Page excerpt:
Student Spotlight
Jack Blacklock

Jack Blacklock poses in MSU BCS studio holding Brasfield and Gorrie hard hat
Photos by Megan Bean | Mississippi State University

Huntsville, Alabama native Jack Blacklock had always planned to stay in his home state through college.

A senior building construction science major, his parents are Auburn graduates, and he said Auburn also has a great program for those interested in his field.

However—like so many other students who visit MSU before making a final decision—he realized he was meant to be a Bulldog.

“After coming here and talking with Dr. Ford, this program just seemed to fit me,” said Blacklock, remembering his introduction to George Ford, BCS professor and director.

A community college transfer student from Marion Military Institute in Marion, Alabama, Blacklock said he’s really enjoyed college at both levels. At Marion, he played baseball for two years while completing coursework. At MSU, he’s been honing the skills needed to enter the workforce. This semester, he’s completing a field operations co-op with Brasfield & Gorrie General Contractors in Nashville, Tennessee.  

“Beginning about my eighth-grade year, I took an interest in how homes are built. Designing a building and the science behind why you do certain things really caught my attention. When I toured MSU, Dr. Ford explained to me that this is a small, close-knit major. Our class has 40-50 people in it, and I know all of them,” he said.

“I like how we are so close knit, and that’s really what I enjoy most about the program.”

Blacklock said BCS projects are geared toward students learning hands-on skills they will actually use in the field. In addition to construction, students learn about estimating, scheduling and other aspects of the building process.

He also appreciates how BCS student project teams mimic teams of professionals collaborating in the “real world.”

Entries provided:
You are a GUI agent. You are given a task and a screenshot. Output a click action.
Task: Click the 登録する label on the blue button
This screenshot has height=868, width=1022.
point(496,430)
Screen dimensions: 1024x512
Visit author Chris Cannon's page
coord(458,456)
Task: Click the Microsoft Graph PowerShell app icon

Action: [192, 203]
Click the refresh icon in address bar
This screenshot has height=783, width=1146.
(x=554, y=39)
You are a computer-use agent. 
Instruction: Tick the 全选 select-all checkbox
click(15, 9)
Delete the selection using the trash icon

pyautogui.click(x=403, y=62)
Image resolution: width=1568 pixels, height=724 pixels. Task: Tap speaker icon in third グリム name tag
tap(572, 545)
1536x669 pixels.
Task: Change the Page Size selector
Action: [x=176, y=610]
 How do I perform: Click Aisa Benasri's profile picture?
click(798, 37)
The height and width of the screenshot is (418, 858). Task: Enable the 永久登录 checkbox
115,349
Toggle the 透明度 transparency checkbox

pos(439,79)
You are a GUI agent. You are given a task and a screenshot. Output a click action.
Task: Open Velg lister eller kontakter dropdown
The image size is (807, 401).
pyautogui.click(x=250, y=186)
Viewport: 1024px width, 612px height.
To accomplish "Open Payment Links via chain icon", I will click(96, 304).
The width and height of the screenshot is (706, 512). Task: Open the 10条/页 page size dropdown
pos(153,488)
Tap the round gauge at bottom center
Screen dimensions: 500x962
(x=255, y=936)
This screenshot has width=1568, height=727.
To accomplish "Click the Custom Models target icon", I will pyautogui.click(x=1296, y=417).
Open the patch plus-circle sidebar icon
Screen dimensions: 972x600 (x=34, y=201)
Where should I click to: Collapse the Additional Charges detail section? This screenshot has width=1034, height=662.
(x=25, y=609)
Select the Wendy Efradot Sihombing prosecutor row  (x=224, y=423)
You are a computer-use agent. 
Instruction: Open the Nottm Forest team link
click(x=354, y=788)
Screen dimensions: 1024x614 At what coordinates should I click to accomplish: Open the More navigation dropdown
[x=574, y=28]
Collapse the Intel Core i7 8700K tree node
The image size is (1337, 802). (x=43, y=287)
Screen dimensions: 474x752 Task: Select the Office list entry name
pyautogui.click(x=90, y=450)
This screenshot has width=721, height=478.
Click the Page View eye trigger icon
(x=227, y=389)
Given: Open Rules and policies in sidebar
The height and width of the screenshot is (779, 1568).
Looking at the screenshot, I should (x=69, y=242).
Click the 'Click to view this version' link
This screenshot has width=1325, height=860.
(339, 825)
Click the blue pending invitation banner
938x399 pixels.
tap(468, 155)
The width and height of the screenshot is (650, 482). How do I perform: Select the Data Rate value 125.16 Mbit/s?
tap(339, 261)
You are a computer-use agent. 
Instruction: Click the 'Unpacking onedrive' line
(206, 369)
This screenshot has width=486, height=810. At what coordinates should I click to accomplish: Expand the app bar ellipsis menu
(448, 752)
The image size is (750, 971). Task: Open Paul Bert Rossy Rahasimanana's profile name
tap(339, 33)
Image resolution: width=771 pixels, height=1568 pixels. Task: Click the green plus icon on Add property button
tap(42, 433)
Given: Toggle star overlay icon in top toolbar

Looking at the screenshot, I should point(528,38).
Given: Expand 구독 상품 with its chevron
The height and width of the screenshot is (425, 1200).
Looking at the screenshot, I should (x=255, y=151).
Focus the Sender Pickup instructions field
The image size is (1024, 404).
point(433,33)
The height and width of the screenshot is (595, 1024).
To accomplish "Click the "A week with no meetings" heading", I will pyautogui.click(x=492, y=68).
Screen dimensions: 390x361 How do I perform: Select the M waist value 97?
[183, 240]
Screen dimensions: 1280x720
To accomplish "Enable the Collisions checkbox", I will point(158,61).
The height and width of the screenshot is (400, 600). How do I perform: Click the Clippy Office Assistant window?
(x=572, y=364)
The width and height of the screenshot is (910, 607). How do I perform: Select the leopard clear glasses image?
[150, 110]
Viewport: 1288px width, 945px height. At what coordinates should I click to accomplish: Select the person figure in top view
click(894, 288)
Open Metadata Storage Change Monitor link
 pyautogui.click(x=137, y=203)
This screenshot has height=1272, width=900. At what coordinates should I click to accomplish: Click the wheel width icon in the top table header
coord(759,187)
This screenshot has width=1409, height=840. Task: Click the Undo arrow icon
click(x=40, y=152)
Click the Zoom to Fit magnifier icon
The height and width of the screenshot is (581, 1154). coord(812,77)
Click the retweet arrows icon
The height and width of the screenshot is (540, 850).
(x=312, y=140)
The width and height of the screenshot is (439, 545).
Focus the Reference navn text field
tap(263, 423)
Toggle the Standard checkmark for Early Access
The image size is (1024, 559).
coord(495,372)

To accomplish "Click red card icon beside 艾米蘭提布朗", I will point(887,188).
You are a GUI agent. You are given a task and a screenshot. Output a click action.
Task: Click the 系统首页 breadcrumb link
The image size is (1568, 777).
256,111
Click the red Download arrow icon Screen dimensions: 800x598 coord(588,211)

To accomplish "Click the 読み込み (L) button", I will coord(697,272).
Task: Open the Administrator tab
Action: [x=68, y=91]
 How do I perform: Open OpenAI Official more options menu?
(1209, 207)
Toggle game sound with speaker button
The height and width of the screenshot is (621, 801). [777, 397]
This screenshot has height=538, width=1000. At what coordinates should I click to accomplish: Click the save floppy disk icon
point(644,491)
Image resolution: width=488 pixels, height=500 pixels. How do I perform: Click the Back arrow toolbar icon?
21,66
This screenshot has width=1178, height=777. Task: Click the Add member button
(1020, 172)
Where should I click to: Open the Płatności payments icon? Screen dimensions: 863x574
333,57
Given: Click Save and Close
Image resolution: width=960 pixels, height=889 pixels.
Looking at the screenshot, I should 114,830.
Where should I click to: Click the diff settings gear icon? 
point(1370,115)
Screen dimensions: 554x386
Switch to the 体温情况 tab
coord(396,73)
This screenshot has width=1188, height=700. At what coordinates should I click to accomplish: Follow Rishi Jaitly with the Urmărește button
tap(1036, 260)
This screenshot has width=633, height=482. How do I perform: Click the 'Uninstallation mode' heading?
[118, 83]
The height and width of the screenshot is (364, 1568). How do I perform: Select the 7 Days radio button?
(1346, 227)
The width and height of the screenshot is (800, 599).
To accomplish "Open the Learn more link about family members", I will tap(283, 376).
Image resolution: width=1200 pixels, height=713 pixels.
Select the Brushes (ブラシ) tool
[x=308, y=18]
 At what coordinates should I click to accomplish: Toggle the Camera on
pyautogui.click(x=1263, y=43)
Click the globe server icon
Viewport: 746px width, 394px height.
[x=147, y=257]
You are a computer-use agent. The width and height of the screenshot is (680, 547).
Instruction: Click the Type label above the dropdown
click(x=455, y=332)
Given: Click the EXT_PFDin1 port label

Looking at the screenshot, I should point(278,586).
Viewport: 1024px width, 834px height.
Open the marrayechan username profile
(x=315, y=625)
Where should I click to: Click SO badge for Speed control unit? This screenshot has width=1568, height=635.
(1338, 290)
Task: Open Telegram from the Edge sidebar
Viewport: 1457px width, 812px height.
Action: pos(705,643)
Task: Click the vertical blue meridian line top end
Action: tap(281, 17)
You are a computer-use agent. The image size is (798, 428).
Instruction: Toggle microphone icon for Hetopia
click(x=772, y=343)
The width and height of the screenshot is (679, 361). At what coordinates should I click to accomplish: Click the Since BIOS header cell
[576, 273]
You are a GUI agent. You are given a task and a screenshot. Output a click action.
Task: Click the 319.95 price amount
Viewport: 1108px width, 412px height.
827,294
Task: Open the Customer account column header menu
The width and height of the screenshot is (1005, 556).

Tasks to carry out:
[1] According to the Jack Blacklock spotlight, with which company and in which city is Blacklock completing his co-op this semester?
[2] For each statement, say whether it agrees with the Jack Blacklock spotlight, and quote the words of the text that decide it.
(a) Blacklock played baseball for two years at Marion Military Institute.
(b) Blacklock's parents are Mississippi State graduates.
(c) Blacklock's BCS class has more than 100 people.
[3] Reproduce the passage of the Jack Blacklock spotlight between "Student Spotlight" and "be a Bulldog.", inclusive.
The listing plays no part in this work.

Your written answers:
[1] He is completing a field operations co-op with Brasfield & Gorrie General Contractors in Nashville, Tennessee.

[2]
(a) Yes: "At Marion, he played baseball for two years while completing coursework."
(b) No: "his parents are Auburn graduates"
(c) No: "Our class has 40-50 people in it, and I know all of them"

[3]
Student Spotlight
Jack Blacklock

Jack Blacklock poses in MSU BCS studio holding Brasfield and Gorrie hard hat
Photos by Megan Bean | Mississippi State University

Huntsville, Alabama native Jack Blacklock had always planned to stay in his home state through college.

A senior building construction science major, his parents are Auburn graduates, and he said Auburn also has a great program for those interested in his field.

However—like so many other students who visit MSU before making a final decision—he realized he was meant to be a Bulldog.